Casein kinase 2 attenuates brain injury induced by intracerebral hemorrhage via regulation of NR2B phosphorylation

Objective: Intracerebral hemorrhage (ICH) is a common cerebrovascular disease with high incidence rate, disability and mortality. Casein kinase 2 (CK2) is a serine / threonine kinase with hundreds of identified substrates and plays an important role in many diseases. This study aimed to explore the role of CK2-mediated NR2B phosphorylation in neuronal apoptosis, inflammation, and oxidative stress after ICH. Methods: CK2 expression level of brain tissues taken from ICH patients was determined by immunoblotting. Neurons from embryonic rat and astrocytes from newborn rats were cultured and treated by Hemin. The proliferation of astrocytes, the apoptosis and oxidative stress of neurons and the inflammatory factors of astrocytes were detected. CK2 expression was determined in ICH model rats. The effects of pc-CK2 on neurobehavioral defects, brain water content and neuronal damage in ICH rats were observed. Results: CK2 expression in ICH patients was down-regulated. Overexpression of CK2 promoted the astrocyte proliferation, inhibited neuronl apoptosis, and reduced astrocyte-mediated inflammation. NR2B reverse these effects of pc-CK2 on neurons and astrocytes. CK2 phosphorylated NR2B at S1480 site, down-regulated the expression of NR2B and interfered with the interaction between NR2B and PSD95. In vivo experiments showed that the expression of CK2 decreased and the expression of NR2B increased in ICH rats. Furthermore, pc-CK2 attenuated neurobehavioral defects, brain water content and neuronal damage in ICH rats.
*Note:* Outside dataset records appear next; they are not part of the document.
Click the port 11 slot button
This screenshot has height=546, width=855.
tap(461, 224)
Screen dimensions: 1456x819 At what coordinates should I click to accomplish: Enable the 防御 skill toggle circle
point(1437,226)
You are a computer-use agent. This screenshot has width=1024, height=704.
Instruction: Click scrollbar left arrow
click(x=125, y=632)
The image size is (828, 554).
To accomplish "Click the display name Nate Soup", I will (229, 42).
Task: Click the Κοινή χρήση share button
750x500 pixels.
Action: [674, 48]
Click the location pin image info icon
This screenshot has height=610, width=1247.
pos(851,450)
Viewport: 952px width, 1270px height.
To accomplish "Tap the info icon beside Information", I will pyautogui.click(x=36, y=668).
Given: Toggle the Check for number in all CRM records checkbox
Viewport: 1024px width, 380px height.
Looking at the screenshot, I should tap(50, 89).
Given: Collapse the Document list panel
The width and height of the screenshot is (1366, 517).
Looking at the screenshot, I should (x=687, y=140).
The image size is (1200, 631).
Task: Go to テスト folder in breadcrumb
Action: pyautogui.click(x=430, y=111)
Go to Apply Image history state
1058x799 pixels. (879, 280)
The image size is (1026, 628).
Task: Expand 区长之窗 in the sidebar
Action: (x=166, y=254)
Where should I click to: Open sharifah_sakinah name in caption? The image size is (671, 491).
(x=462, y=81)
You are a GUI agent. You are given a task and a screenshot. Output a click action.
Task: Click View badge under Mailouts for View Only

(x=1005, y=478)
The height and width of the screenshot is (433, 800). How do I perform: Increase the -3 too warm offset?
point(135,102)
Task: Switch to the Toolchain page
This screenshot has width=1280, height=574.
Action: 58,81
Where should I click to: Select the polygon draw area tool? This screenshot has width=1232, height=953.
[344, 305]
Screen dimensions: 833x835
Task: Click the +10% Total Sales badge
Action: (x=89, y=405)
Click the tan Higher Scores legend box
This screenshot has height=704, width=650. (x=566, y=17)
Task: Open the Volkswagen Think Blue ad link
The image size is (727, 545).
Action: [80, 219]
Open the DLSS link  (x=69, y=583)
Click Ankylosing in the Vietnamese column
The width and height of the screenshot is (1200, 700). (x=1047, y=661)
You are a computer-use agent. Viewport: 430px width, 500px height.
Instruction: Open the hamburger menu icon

Conclusion: CK2 phosphorylated NR2B, down-regulated the expression of NR2B, interfere with the interaction between NR2B and PSD95, alleviate inflammatory reaction, inhibit neuronal apoptosis and oxidative stress after intracerebral hemorrhage. CK2 and NR2B may be new potential therapeutic targets for the treatment of intracerebral hemorrhage.